By Juby Babu and Stephen Nellis
Dec 10 (Reuters) - Oracle forecast sales and profit that missed analyst estimates on Wednesday, while saying that spending would rise by $15 billion compared with earlier estimates - a sign that big capital outlays to chase AI cloud-computing customers is not turning into profit as fast as Wall Street had expected.
Shares of the Austin, Texas-based company slumped 10% in extended trading.
Oracle has leapt to renewed prominence with grand plans to build AI cloud data centers, and its results are viewed as a sign of whether there is an AI bubble and how it will raise money to build that infrastructure.
Oracle said that adjusted profit for the current fiscal third quarter would be $1.64 to $1.68 per share, below analyst estimates of $1.72 per share, according to LSEG data.

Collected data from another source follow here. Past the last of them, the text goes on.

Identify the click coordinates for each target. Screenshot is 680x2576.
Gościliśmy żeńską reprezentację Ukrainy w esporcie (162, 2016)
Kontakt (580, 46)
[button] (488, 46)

Oracle's third-quarter revenue growth forecast of between 16% and 18% also missed analyst estimates of 19.4% growth to $16.87 billion, according to LSEG data, and Oracle's entire forecast range of cloud sales growth also missed LSEG estimates of $8.87 billion.
At the same time, Oracle executives said that capital expenditures for fiscal 2026 are now expected to be $15 billion higher than the $35 billion figure the company estimated in September during its first-quarter earnings call.
"The ramp in capex and unclear debt needs are causing uncertainty among investors," said Melissa Otto, head of research at S&P Global's Visible Alpha.
For the just-ended fiscal second quarter, Oracle reported total revenue of $16.06 billion, compared with analysts' average estimate of $16.21 billion, according to data compiled by LSEG. Adjusted operating income of $6.7 billion also missed Wall Street's average target of $6.8 billion, according to LSEG data.
"Although Oracle's shares are buoyed by its September surge, this revenue miss will likely exacerbate concerns among already cautious investors about its OpenAI deal and its aggressive AI spending," eMarketer analyst Jacob Bourne said in a statement.
Oracle's closely watched metric for future cloud contracts also missed Wall Street estimates.
Oracle also reported $523 billion in future contracts, up 14.94% from the $455 billion it reported in September, when it revealed a slew of cloud-computing deals with ChatGPT creator OpenAI and others that sent its shares skyrocketing. But the $523 billion figure fell below analyst estimates of $526 billion, according to Visible Alpha data.
On a conference call with analysts, Chief Executive Officer Clay Magouyrk fielded questions on how Oracle would finance building the data centers needed for its cloud contracts.
"We have some other interesting models that we've been working on," he said. "One of them is that customers can actually bring their own chips, and in those models, Oracle obviously doesn't have to incur any capital expenditures upfront for that model."
He added: "Similarly, we have different models that we're working on with different vendors, where some vendors are actually very interested in a model where they rent their capacity rather than selling that capacity."
Oracle posted fiscal second-quarter adjusted profit of $2.26 per share, above analyst estimates of $1.64, according to LSEG data. However, Oracle said both adjusted and unadjusted profits were higher on a one-time $2.7 billion pretax gain on selling its stake in chip designer Ampere Computing.
Larry Ellison, Oracle chairman, said the firm chose to sell its shares in Ampere because it plans to have a policy of neutrality about which chips it uses in its data centers and that "we no longer think it is strategic for us to continue designing, manufacturing and using our own chips in our cloud datacenters."
Ellison said that Oracle would continue to buy Nvidia's latest chips, but that "we need to be prepared and able to deploy whatever chips our customers want to buy."
Oracle is building massive data centers for OpenAI, which Reuters has reported is working with Broadcom to develop its own custom AI chip.
Shares of Nvidia and Broadcom were both down less than 1% after Oracle's results.